**DIRECTION A**
In the pointing-data entries, rewrite everything from the line containing "Where should I click to: Open the Features" down to the line containing "Action: tap(737, 180)" with "Insert a table" changed to "Insert a chart" and every other part left as it is. Return only those lines.

**SELECTED TEXT**
━━━━━━━━

Happy lady hugging her new white car in the dealership

Which popular car is the best value for money?

author: Helen Fox

By Helen Fox

More than 70% of car buyers say the rising cost of living has changed the way they’re looking at their next car purchase.

Used car prices have risen as much as 53% in the last 12 months thanks to a shortage of parts slowing down the production of new cars. Combined with other rising costs, this means many on the hunt for a new(er) car are now considering cheaper or smaller cars - if they’re still going to buy at all.

We’ve rounded up three popular cars available to buy second-hand and compared their costs to buy, run and repair. Which one will come out on top?

What cars have we compared?

We’ve compared:

  • Ford Fiesta
  • Vauxhall Corsa
  • Volkswagen Golf

These make up the top 3 best-selling used cars in the UK according to used car sales data by SMMT. For the purpose of this comparison, we’ve looked at 5-year-old cars that have done up to 50,000 miles.

Of course, there are lots of different variants of each of these models, so we compared the following specifications as an example of each car:

  • Ford Fiesta 1.25 Zetec (Hatchback, 3 doors, petrol, manual)
  • Vauxhall Corsa 1.4i ecoFLEX Energy Euro 6 (Hatchback, 3 doors, petrol, manual)
  • Volkswagen Golf 1.4L SE BlueMotion Tech TSI (Hatchback, 5 doors, petrol, manual)

This means that if you’re looking at a different specification, you may find that the costs we’ve stated are quite different. So, remember that our comparison is simply designed to give you an idea of what different cars cost – it’s not set in stone.

Cars compared at a glance

We’ve put together this handy table to help you compare cars at a glance.

 

Ford Fiesta

Vauxhall Corsa

VW Golf

Cost to buy

£8,658

£7,666

£13,961

Insurance group

7E

3E

16E

Annual road tax

£135

£30

£135

Tank of fuel cost

£73.08

£78.30

£87.01

Combined MPG

54.3

55.4

54.3

Average annual service cost

£248.67

£308.44

£335.37

What is the cheapest car to buy?

━━━━━━━━

Rows of pointing data
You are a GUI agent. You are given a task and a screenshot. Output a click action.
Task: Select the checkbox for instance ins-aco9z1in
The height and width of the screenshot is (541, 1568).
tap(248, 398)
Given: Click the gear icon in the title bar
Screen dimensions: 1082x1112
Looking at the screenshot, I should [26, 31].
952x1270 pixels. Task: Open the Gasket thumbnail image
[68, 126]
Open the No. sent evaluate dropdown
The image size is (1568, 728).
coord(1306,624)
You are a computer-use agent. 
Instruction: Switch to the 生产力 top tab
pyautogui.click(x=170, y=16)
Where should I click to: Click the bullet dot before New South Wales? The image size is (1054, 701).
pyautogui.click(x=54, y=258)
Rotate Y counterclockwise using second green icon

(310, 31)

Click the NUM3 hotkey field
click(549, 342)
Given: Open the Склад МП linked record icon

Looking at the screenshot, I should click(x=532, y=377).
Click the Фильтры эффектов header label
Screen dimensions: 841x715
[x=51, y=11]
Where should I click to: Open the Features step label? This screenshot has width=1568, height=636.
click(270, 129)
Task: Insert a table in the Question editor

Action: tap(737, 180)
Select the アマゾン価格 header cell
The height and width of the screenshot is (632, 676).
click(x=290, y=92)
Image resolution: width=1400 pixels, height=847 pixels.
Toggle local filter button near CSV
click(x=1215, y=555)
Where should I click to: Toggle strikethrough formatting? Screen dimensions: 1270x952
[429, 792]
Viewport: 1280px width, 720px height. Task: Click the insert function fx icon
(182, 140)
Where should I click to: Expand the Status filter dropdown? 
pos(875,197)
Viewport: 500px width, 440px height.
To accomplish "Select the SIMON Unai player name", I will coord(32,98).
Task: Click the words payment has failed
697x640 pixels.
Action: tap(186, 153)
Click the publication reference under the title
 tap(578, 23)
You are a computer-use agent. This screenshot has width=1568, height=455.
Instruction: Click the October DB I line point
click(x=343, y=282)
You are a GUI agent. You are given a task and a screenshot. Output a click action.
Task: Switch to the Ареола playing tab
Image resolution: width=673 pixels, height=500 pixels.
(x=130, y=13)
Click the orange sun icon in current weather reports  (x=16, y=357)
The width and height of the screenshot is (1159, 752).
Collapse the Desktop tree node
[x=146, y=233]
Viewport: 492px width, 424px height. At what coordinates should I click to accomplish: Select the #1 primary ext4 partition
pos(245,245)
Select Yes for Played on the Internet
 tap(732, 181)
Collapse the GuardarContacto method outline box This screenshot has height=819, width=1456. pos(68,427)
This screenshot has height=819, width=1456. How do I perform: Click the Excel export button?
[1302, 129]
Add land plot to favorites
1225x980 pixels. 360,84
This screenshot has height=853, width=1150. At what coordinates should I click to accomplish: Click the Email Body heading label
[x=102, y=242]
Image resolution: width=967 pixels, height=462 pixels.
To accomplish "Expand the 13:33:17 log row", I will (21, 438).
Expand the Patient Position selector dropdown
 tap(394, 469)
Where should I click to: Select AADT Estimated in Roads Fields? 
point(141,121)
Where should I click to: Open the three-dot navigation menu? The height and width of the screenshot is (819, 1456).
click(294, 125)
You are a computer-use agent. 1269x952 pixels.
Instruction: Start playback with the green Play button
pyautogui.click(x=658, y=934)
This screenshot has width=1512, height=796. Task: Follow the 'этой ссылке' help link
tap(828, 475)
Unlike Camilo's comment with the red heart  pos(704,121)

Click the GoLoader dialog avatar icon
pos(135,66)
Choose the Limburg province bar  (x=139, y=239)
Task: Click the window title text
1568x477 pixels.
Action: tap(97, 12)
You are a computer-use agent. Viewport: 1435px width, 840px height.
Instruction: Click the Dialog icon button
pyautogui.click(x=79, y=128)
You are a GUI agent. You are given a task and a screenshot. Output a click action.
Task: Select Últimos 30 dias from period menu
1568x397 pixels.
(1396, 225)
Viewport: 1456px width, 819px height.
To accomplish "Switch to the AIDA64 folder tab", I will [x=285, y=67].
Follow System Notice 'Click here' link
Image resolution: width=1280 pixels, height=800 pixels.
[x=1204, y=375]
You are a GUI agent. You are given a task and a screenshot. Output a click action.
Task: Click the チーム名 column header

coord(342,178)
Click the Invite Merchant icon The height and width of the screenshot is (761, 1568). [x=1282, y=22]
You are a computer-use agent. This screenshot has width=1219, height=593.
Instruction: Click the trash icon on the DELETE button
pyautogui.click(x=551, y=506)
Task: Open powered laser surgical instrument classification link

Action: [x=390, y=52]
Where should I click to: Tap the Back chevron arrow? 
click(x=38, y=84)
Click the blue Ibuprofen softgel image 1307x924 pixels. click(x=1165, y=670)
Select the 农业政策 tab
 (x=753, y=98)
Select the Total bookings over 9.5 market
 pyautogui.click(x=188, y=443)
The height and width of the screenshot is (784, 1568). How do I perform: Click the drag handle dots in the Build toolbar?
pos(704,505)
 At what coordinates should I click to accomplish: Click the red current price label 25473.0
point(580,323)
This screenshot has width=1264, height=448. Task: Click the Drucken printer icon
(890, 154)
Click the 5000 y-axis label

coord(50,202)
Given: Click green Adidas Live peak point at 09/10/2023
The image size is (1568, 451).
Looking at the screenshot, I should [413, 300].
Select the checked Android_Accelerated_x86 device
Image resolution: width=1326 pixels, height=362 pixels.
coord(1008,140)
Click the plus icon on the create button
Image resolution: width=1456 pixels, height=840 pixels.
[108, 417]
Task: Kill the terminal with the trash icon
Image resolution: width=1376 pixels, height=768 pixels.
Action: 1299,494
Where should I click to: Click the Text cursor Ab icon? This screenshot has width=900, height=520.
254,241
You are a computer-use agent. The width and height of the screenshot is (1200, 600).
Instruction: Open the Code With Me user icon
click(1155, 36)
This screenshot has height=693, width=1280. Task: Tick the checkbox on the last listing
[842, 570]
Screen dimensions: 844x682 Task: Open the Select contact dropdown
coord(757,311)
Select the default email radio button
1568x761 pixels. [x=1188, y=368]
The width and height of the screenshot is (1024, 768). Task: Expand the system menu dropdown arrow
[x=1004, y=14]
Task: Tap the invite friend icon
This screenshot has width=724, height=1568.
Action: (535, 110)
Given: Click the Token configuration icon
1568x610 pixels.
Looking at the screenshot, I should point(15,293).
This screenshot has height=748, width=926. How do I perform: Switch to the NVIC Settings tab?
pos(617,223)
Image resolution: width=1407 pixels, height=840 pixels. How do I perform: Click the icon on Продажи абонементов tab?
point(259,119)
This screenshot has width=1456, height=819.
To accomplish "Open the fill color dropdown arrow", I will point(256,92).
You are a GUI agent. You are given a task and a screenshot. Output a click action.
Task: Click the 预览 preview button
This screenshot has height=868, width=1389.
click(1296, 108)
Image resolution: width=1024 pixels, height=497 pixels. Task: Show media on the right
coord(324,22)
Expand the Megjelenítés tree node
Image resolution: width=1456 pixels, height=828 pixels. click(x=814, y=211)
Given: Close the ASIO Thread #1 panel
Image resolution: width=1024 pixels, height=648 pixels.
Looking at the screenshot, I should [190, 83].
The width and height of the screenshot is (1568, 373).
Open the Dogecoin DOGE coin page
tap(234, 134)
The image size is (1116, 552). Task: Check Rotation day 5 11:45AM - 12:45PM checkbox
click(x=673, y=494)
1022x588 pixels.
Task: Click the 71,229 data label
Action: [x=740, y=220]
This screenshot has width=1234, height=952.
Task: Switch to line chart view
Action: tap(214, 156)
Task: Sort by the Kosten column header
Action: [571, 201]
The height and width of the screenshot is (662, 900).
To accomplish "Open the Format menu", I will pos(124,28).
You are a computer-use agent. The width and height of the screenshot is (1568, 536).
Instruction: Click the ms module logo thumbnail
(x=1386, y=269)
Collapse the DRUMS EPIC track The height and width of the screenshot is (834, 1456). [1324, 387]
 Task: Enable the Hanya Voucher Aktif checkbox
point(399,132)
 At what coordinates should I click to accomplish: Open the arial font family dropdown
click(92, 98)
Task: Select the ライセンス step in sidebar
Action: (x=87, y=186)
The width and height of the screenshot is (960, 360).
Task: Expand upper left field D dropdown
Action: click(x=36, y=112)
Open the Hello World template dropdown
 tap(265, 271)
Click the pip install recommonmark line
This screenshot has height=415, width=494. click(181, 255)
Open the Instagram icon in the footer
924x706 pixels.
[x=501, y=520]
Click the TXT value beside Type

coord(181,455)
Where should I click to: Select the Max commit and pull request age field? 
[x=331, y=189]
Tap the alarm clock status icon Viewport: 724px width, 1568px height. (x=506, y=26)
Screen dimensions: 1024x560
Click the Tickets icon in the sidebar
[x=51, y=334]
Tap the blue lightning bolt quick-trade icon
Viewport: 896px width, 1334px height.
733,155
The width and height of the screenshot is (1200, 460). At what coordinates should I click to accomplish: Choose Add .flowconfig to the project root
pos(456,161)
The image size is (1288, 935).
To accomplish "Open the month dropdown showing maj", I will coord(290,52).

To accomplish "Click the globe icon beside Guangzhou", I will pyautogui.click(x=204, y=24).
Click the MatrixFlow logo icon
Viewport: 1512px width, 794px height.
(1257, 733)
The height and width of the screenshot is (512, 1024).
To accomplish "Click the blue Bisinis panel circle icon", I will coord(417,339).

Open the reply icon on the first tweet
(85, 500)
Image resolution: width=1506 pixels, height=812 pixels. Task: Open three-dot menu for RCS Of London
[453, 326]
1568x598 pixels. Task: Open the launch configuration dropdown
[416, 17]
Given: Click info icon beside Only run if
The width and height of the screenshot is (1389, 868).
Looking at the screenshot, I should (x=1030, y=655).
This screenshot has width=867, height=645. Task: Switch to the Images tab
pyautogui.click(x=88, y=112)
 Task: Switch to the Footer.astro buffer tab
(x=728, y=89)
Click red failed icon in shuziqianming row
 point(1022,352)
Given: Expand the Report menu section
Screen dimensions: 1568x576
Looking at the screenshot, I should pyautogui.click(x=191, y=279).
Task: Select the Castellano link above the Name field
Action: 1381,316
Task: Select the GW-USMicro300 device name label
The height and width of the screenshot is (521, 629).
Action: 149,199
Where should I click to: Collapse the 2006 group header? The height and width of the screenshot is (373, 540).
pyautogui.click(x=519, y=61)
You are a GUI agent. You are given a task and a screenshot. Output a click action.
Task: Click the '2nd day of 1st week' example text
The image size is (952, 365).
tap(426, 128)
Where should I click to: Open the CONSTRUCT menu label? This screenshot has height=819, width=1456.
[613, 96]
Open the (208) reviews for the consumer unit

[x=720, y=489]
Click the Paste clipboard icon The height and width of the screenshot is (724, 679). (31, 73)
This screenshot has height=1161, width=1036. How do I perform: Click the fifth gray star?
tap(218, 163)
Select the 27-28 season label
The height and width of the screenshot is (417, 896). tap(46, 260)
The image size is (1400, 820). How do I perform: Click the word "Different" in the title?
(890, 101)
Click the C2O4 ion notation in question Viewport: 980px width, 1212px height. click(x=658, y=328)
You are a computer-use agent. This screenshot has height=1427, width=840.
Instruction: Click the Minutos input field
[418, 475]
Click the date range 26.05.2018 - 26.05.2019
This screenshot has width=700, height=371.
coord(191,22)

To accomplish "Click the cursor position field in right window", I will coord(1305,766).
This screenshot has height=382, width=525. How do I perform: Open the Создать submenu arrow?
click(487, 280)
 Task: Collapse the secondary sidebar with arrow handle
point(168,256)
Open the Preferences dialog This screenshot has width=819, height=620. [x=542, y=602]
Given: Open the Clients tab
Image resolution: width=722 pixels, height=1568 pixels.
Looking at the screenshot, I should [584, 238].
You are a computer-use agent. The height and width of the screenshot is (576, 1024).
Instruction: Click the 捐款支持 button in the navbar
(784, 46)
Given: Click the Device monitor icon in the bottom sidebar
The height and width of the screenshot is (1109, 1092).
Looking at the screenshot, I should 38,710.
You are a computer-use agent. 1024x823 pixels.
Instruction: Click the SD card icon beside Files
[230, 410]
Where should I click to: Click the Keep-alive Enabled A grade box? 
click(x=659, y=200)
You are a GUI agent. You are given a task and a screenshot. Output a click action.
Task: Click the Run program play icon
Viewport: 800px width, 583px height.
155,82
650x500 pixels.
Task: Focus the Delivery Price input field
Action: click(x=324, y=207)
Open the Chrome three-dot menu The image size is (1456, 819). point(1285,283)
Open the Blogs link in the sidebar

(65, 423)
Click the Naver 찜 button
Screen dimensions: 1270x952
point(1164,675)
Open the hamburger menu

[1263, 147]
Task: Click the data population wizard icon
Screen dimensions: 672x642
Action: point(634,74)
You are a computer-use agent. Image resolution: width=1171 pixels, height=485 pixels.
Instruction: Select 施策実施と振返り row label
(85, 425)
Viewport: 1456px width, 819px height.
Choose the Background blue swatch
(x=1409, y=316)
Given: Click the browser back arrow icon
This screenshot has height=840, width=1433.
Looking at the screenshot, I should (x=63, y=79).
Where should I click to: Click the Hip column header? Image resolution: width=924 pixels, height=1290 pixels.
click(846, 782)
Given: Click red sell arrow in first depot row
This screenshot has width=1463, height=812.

━━━━━━━━

**DIRECTION B**
Reproduce the passage of the car value comparison article that runs from "What cars have" down to "Zetec (Hatchback, 3 doors, petrol, manual)", word for word.

**RESPONSE A**
Where should I click to: Open the Features step label? This screenshot has width=1568, height=636.
click(270, 129)
Task: Insert a chart in the Question editor

Action: tap(737, 180)

**RESPONSE B**
What cars have we compared?

We’ve compared:

  • Ford Fiesta
  • Vauxhall Corsa
  • Volkswagen Golf

These make up the top 3 best-selling used cars in the UK according to used car sales data by SMMT. For the purpose of this comparison, we’ve looked at 5-year-old cars that have done up to 50,000 miles.

Of course, there are lots of different variants of each of these models, so we compared the following specifications as an example of each car:

  • Ford Fiesta 1.25 Zetec (Hatchback, 3 doors, petrol, manual)